* **Stored items**:
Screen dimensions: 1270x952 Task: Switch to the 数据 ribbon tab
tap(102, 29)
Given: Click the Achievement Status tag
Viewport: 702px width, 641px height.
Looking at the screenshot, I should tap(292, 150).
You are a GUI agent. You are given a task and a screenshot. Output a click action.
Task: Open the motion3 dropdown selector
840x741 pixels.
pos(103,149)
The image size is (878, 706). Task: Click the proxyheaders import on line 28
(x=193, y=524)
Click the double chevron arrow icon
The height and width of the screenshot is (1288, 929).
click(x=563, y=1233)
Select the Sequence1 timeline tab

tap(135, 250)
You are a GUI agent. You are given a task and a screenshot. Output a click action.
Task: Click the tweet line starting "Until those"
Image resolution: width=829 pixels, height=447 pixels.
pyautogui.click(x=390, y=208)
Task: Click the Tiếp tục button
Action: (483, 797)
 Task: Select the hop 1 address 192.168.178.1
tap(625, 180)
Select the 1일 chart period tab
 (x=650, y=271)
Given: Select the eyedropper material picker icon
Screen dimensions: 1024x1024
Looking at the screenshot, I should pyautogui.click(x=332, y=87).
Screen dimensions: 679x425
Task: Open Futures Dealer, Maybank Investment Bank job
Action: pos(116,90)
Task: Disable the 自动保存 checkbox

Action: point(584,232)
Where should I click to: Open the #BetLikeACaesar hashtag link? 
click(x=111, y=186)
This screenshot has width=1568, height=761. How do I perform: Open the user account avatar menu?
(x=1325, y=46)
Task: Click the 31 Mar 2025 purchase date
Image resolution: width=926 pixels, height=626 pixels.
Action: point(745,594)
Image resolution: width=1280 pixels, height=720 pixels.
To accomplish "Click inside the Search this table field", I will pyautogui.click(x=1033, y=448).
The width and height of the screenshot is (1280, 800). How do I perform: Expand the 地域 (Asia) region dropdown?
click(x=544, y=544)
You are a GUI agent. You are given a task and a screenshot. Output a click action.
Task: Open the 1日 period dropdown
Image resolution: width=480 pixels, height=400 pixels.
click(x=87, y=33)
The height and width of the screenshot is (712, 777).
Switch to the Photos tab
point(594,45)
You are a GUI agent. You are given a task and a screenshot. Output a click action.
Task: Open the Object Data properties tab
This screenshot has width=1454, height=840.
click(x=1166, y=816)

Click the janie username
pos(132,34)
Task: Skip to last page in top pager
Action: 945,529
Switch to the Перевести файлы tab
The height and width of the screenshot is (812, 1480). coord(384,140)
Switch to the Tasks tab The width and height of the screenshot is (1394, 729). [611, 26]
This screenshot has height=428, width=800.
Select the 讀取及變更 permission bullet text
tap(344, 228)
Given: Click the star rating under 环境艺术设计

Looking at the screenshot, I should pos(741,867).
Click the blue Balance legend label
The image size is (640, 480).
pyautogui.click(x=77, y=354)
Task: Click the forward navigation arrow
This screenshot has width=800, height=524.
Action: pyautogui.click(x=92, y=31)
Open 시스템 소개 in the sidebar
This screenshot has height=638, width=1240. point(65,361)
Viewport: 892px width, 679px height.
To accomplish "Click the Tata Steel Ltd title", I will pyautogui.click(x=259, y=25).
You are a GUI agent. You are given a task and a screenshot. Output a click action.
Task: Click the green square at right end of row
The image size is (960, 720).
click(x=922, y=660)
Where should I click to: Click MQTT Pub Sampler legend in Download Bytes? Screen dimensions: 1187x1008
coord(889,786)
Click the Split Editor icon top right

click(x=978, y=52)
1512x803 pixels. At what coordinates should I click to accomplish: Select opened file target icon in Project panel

* **REQUIRED WORK**: Taking the records above as a whole, work out how many of their lines hold the word "accomplish". The reply should be that number alone.

* **COMPLETED EXERCISE**: 3